38『第六天魔王』
信長は嘆いた。
この国の現状を知り、こう嘆いたであろうーー
「なぜ心の平穏を諭す仏教が、この日本で宗派争いをしてばかりいるのだ?
あの応仁の乱以上の荒廃をもたらした『天文法華の乱』などの宗教戦争で、いったいどれだけの民衆を、苦しめたのか?
この仏教徒たちは本当に、民衆の救済を考えて活動しているのであろうか?
国家鎮護・民衆救済のためにいるはずの彼らが、この体たらくで、
この国の未来はどうなってしまうのだ
ーーいや、強大な武力を持つ彼らこそが、この日本を悪くしている根源ではないのか?」と。
そして、信長は仏教勢力と戦うためにーー
仏教界最大の敵である《第六天魔王》と、自ら名乗ったのであった。(※詳細後書き)
なので、信長が仏教を嫌っていたとか、だから比叡山を焼き討ちしたと言われる時があるが、そうではないのである。
信長はもし仏教勢力が、この世を良く出来るのであれば、ぜひその力を発揮して欲しかったのである。
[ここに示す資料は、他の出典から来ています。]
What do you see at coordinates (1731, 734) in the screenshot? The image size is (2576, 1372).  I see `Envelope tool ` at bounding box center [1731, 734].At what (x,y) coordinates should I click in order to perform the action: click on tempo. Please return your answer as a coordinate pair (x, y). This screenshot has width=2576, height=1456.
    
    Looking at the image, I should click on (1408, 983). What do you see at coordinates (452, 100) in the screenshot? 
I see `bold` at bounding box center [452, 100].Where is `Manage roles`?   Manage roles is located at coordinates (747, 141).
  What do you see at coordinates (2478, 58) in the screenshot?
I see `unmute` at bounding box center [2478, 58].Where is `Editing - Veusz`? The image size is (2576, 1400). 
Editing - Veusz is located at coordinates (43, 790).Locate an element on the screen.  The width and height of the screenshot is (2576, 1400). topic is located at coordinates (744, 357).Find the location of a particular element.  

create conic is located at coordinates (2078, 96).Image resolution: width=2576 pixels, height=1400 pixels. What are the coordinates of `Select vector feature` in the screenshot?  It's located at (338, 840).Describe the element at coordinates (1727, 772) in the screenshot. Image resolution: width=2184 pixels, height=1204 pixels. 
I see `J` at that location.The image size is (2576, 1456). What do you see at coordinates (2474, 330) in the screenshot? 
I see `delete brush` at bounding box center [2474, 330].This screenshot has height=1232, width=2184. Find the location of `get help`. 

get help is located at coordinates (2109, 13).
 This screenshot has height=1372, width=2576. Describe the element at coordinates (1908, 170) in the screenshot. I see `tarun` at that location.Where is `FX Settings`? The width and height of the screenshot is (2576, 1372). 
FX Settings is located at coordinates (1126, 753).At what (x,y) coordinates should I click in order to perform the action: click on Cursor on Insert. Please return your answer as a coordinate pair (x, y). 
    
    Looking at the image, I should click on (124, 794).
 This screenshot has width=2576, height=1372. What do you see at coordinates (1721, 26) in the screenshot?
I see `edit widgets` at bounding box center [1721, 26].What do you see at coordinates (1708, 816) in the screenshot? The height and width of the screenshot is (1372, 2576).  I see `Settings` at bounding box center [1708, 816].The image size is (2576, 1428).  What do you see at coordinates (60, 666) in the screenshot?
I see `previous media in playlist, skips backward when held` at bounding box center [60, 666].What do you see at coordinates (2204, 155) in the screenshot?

仏僧らは、父が元気になると請け負いながら、出来なかった。
まして自らの命さえ彼らは、ありがたいお経を読んでも守れなかった。
仏教国の日本において彼らのこの無責任・無能力をというものがーーこの国をダメにしている。
その原因の大きな一つであると信長は、信秀の
葬儀の時の仏僧を見て、理解したのです。
ーーそう仏教勢力と妥協しても民の救済も、太平の世も来ないと。
実際仏教国なのに平和が実現していないどころか、仏教宗派同士で勢力争いの武装闘争ばかりしてーー
民衆を苦しめているのが現状なのです。
だから、その仏教武装勢力の打倒ーー
そう宗教勢力の武装解除しか、
自由て平等な社会は構築できないと確信しーー
強大な強大な仏教勢力に立ち向かったのです。
そのために信長は自らを《魔王》と名乗った。
仏教界最大の敵《第六天魔王》と。
だが、信長が目指したのは、戦乱続く地獄の世界では、決してなかったのである。
※信長が比叡山の焼き討ちをしたので、武田信玄が信長に、焼き打ちを糾弾する手紙を送った時に「天台座主沙門信玄」と署名してあった。簡単にいうと「儂は仏教界の守護者である」と。
それに対して信長は仏教界最大の敵《第六天魔王》の名を用いて、「第六天魔王信長」と署名した手紙を返した。
ーーという内容が、宣教師ルイス・フロイスが、日本布教長であったフランシス・ガブリエルに宛てた書簡に書いてある。